No Scuba this time, this was post free-dive.
Hope you like them.









































































After that salt water it needed a good clean


----------



## dredzz (Apr 7, 2018)

Very cool shots ! Thanks for sharing.


----------



## Tony A.H (Aug 2, 2009)

wow. superb pictures .
you should be their Advertising specialist Photographer ;-).


----------



## Tommywine0 (Nov 11, 2015)

Wow, great camera work!


----------



## Nono01 (Dec 20, 2007)

Thank you guys



Tony A.H said:


> wow. superb pictures .
> you should be their Advertising specialist Photographer ;-).


Thank you. Happy to volunteer for the job :-!

Some Macro and focus stacking. But a proper clean first


----------



## Dre01SS (Jan 4, 2017)

Fantastic shots, definitely ad material! 
Always good to see PAMs getting worked.


----------



## Nono01 (Dec 20, 2007)

Few 'off dive season' shots


----------



## pepepatryk (Feb 1, 2017)

Soooo nice


----------



## bigclive2011 (Mar 17, 2013)

Great shots of a great watch in its natural habitat!!

I hope that Panerai get back to their roots and start to put full WR back into the range, after all that is what made the brand what it is, tool diver watches with chunky appeal, that are different from the other brands!! And different is good in a room full of Rolex submariners.

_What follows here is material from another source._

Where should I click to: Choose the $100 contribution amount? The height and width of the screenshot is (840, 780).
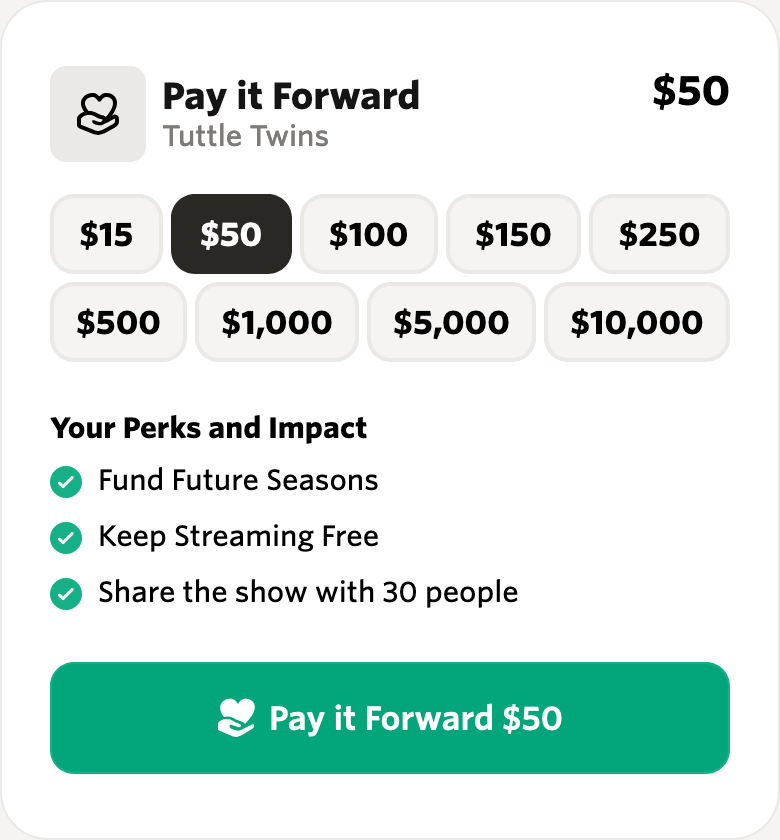coord(369,234)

I watched a recent Federico talks watches videos about brands that have fallen from grace, and Fed, who is a confirmed Pam lover, quite rightly IMO slated Panerai for losing the plot with their low WR, snap back, spring bar models, and I hope that we see a move away from this for the future, and see their fortunes turn around in the market.


----------



## nobbylon 2 (Jan 3, 2020)

bigclive2011 said:


> Great shots of a great watch in its natural habitat!!
> 
> I hope that Panerai get back to their roots and start to put full WR back into the range, after all that is what made the brand what it is, tool diver watches with chunky appeal, that are different from the other brands!! And different is good in a room full of Rolex submariners.
> 
> I watched a recent Federico talks watches videos about brands that have fallen from grace, and Fed, who is a confirmed Pam lover, quite rightly IMO slated Panerai for losing the plot with their low WR, snap back, spring bar models, and I hope that we see a move away from this for the future, and see their fortunes turn around in the market.

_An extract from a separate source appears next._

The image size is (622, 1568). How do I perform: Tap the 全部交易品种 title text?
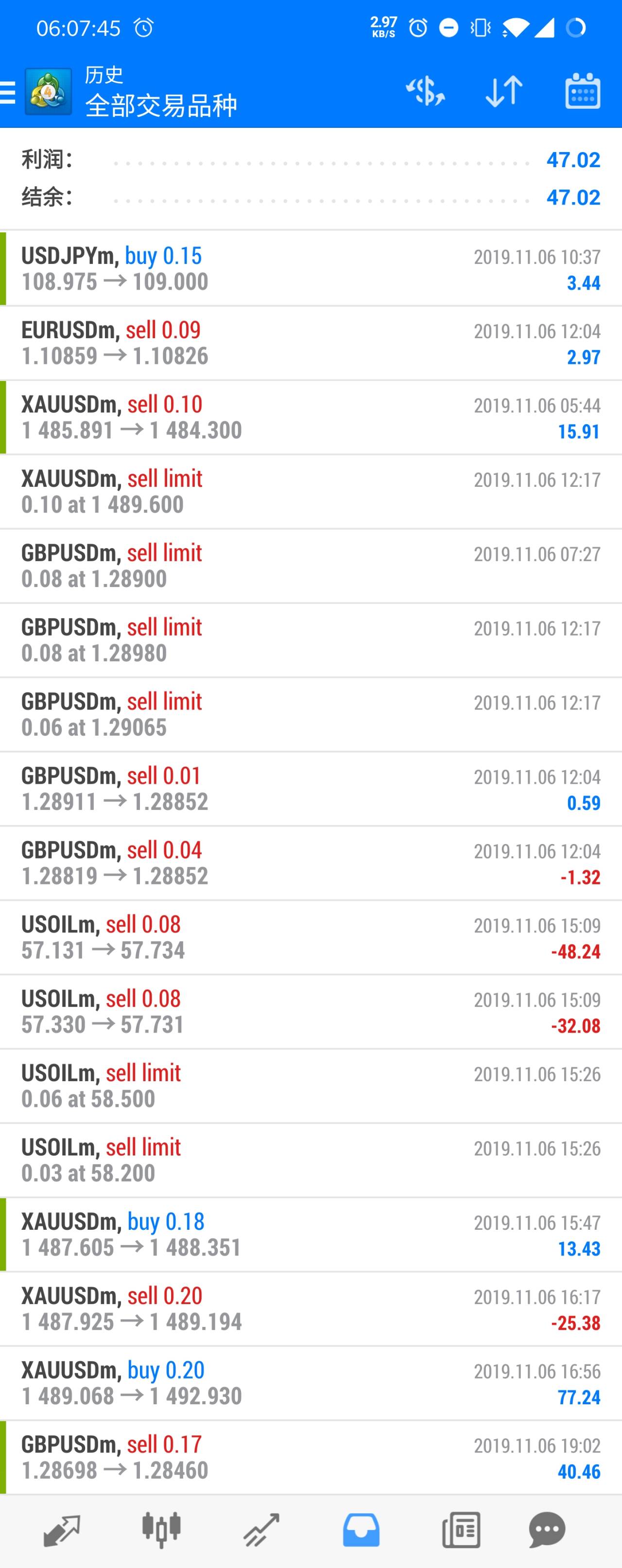coord(161,105)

I couldn't agree more. I'm new to Pam's but would not even consider a snap back 30m variation. They definitely lost the plot with the due. The thing is, most, 99.9% recurring don't dive and even less dive with decent watches so it actually doesn't really matter. Problem is that Panerai based it's image on tough dive watches and the due line just isn't.
I watched a review on the 422 recently and the reviewer knocked it for only having 100m depth rating. Seriously? ONLY! The idiot probably doesn't even swim. The only divers who would actually test the limits of this watch at close to 100m would be technical divers and probably working pro divers. For anyone like myself diving recreationally at depths max 40m then any dive watch with 100m rating is more than enough. In the case of 47mm watches the rating is more to do with the size of the crystals compared to the usual 300m 44's.
Nice to see this PAM being splashed with water and beautiful photography. I'll add my 111 to the bag for my next dive trip and get some pics.


----------



## Nono01 (Dec 20, 2007)

Maybe it's lockdown, but don't forget to keep your mind and hand busy.


----------



## truep287 (Mar 8, 2014)

Great shots! Including the shot of Ardbeg (pun intended)! Makes me regret selling my Panerai!


----------



## the_dude07 (Jan 14, 2014)

Nono01 said:


> Maybe it's lockdown, but don't forget to keep your mind and hand busy.


That skull bracelet is pretty sweet!


----------



## Nono01 (Dec 20, 2007)

All in!


----------



## IronHide (Mar 2, 2006)

Beautiful photos (and watches) in this post! I'll have to dig up some of my better PAM glamour shots...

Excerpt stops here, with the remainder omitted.